I took my bag of pineapple with me and vowed I wouldn’t eat it as I drove on the H1 and the H3 took me to windward Kailua.
Another promise broken.
For me, windward Oahu holds the promise of cooler temperatures.
Yet another promise broken.
After visiting some old haunts, I headed to the Local for shave ice, where Caleb Carter was about to make magic for my parched mouth.
The secret to great shave ice, he said, is very fresh ice. The secret to this strawberry li hing concoction, he added, is the strawberries, grown on the slopes of Haleakala on Maui.
It’s a secret to savor. The syrup made it not too sweet, not too tart and just right for an afternoon so warm that it soon became a slushy drink, which was good too.
Is $5.50 pricey for a shave ice? Perhaps. But one could argue, successfully, that a drink made with top-grade booze is better than a well drink.
I rest my case.
Info: The Local, 131 Hekili St., Kailua
Can you be in a bad mood in Hawaii?
Yes, you can, and I was on another day on Oahu.
And then I saw it: a red-and-white striped Leonard’s Malasadamobile parked in the Koko Marina shopping center in Hawaii Kai.
Goodbye, melancholy. Hello, malasadas.
Amazing how a little Portuguese doughnut can turn your day around, especially one dusted with li hing-flavored sugar.
You can try custard-filled, chocolate, cinnamon-sugar or coconut malasadas, but … why would you?

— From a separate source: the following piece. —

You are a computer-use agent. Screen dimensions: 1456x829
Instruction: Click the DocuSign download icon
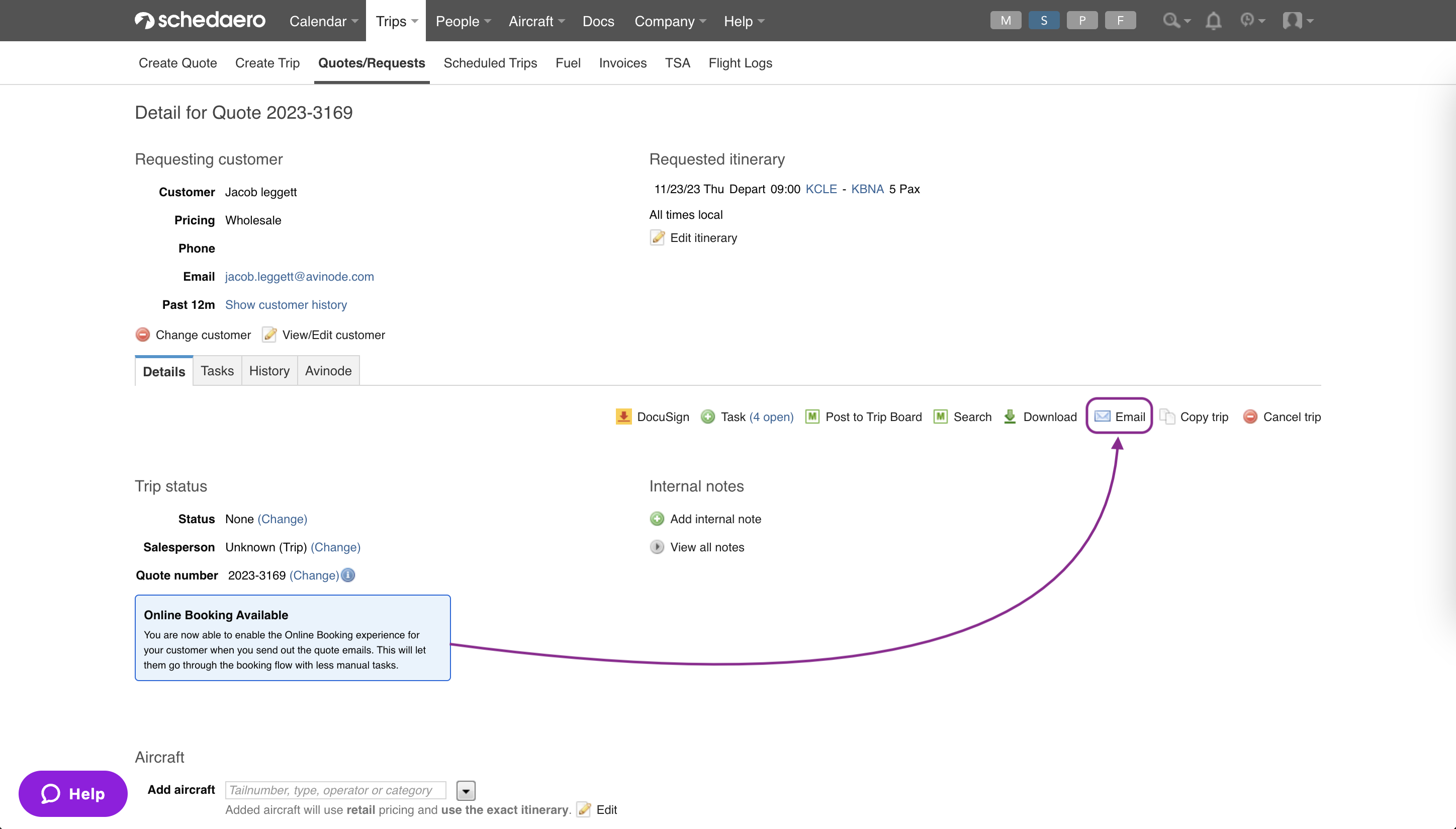click(x=623, y=416)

Li hing and Leonard’s is the quintessential Hawaiian marriage.
You will see no picture of this little puffed piece of pastry because it was gone in 60 seconds.

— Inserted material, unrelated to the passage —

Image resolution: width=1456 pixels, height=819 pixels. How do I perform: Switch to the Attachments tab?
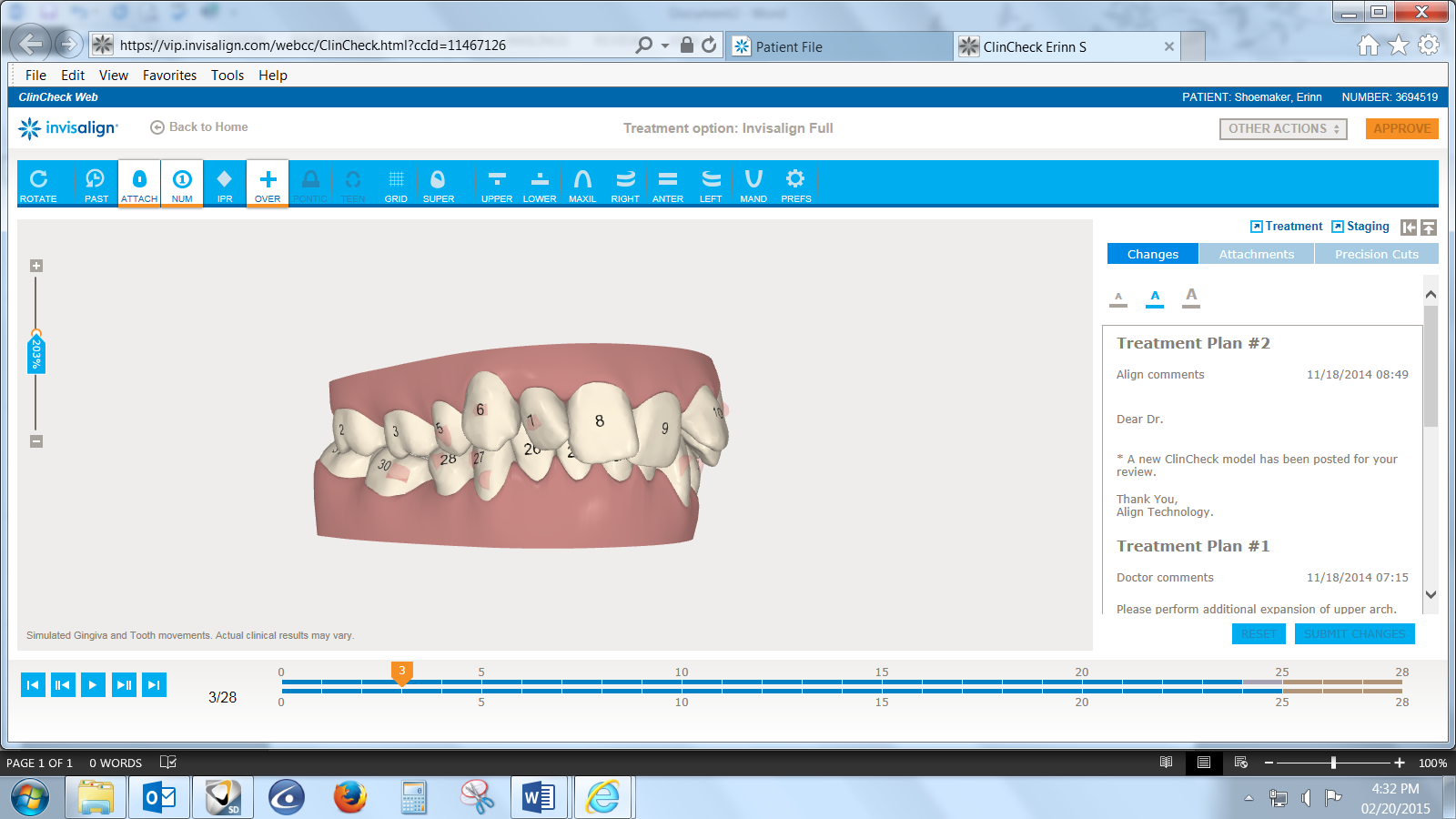[1256, 254]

Leonard’s is dispatching its brand of aloha in three mobile bakeries, a blessing if you can’t get to the not-mobile bakery at 933 Kapahulu in downtown Honolulu, a curse if your pants don’t fit after a few days.

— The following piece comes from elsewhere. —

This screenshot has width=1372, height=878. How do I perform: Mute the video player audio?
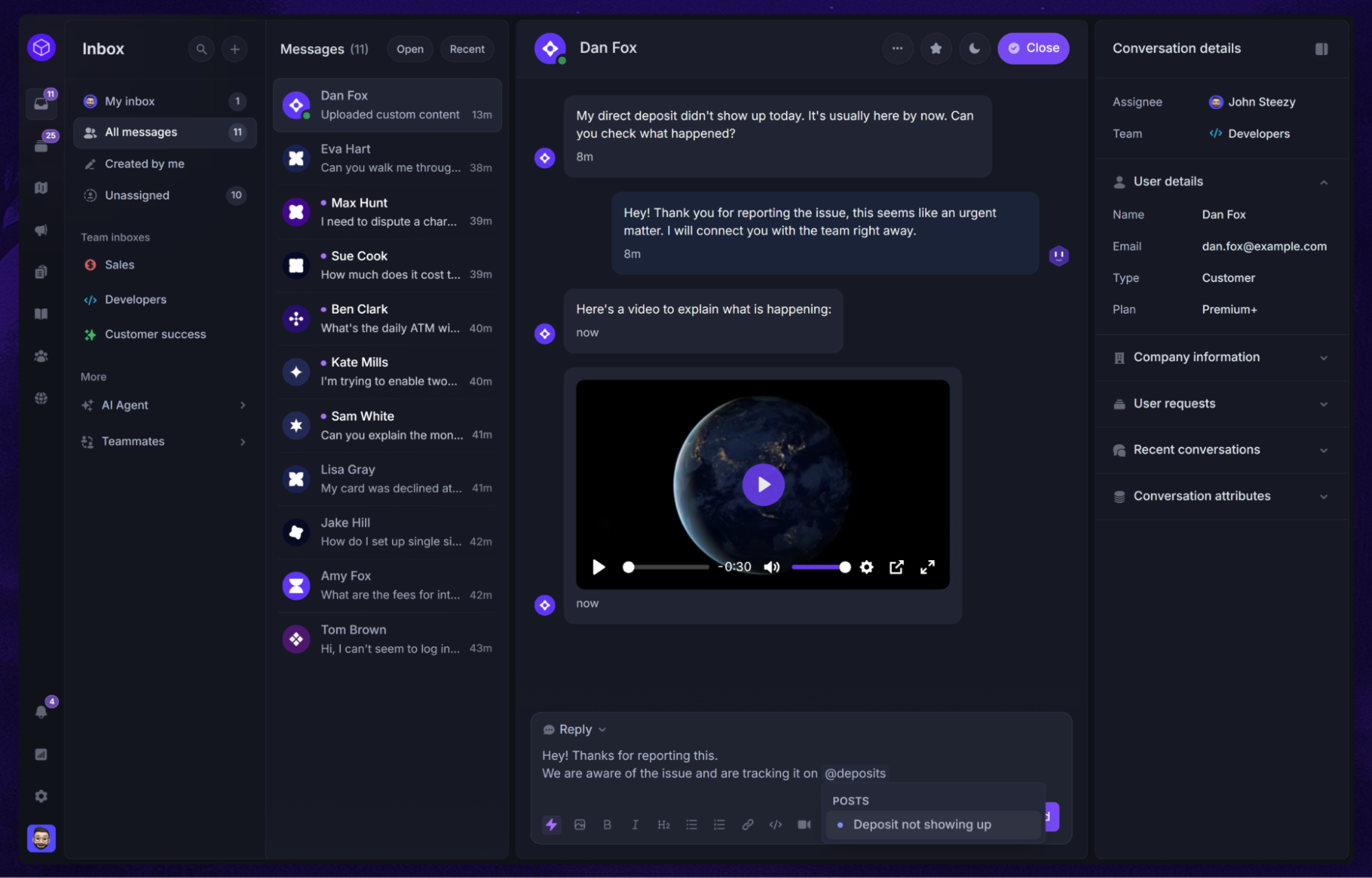click(x=771, y=567)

Leonard’s Malasadamobiles can be found in Hawaii Kai at the Koko Marina shopping center, about 30 minutes east of Waikiki; Pearlridge (near the Aloha Stadium); and at Waikele Shopping Center in Waipahu, about 45 minutes northwest of Waikiki. And if you’re in Yokohama, Japan, there’s a Leonard’s there too.
It may seem un-Hawaiian to have lunch in a Mexican eatery, but Mexico restaurant beckoned me, not only because of the cuisine but also because of the promise of a li hing mui margarita.
A li hing margarita, Shin Lin had told me, “can knock you on your butt.”
I doubted it.
After about four sips, I realized Lin was right. Again. “Step away from the straw,” I said to myself, and for once I listened to my own advice.
The enormous chicken tamale was fine, at least, what I remember of it.
But the $10 margarita I will never forget. Frozen. Sweating a little. A bit sweet, a bit tart, some triple sec, some tequila, all rimmed with li hing mui powder.
Alcohol can make you do stupid things, like declaring undying but unwarranted love. This passion was real, but we are no good for each other, at least, not if I want to do things like drive a car and hold a job. Goodbye, my darling.
Info: Mexico restaurant, 1247 N. School St., Honolulu
Shimazu Shave Ice
I later found solace in more shave ice, this time at Shimazu Store, 3111 Castle St., Honolulu, where parking is much easier than at its 330 N. School St. location.
Going in, I knew the serving size was big, but the children’s portion was about the size of a baby’s head, and I couldn’t finish it.
I wanted to. Oh, how I wanted to, especially when shave ice maker Lydia Kim suggested what turned out to be the trifecta of treats: My $4.50 ice was flavored with syrups of li hing, li hing apple and li hing pickled mango, which sounded, frankly, awful.
I couldn’t quite fathom how the pickled part could improve a shave ice, but it did.
No lip puckering, just sweet, chilled deliciousness as it slid down my grateful gullet.
Info: Shimazu Store, 3111 Castle St., and Shimazu Shave Ice 330 N. School St., Honolulu
This was the end of the trail for me. I ran out of time before I ran out of treats to try. But I did bring home some li hing powder, and there is this cookie recipe that is calling my name.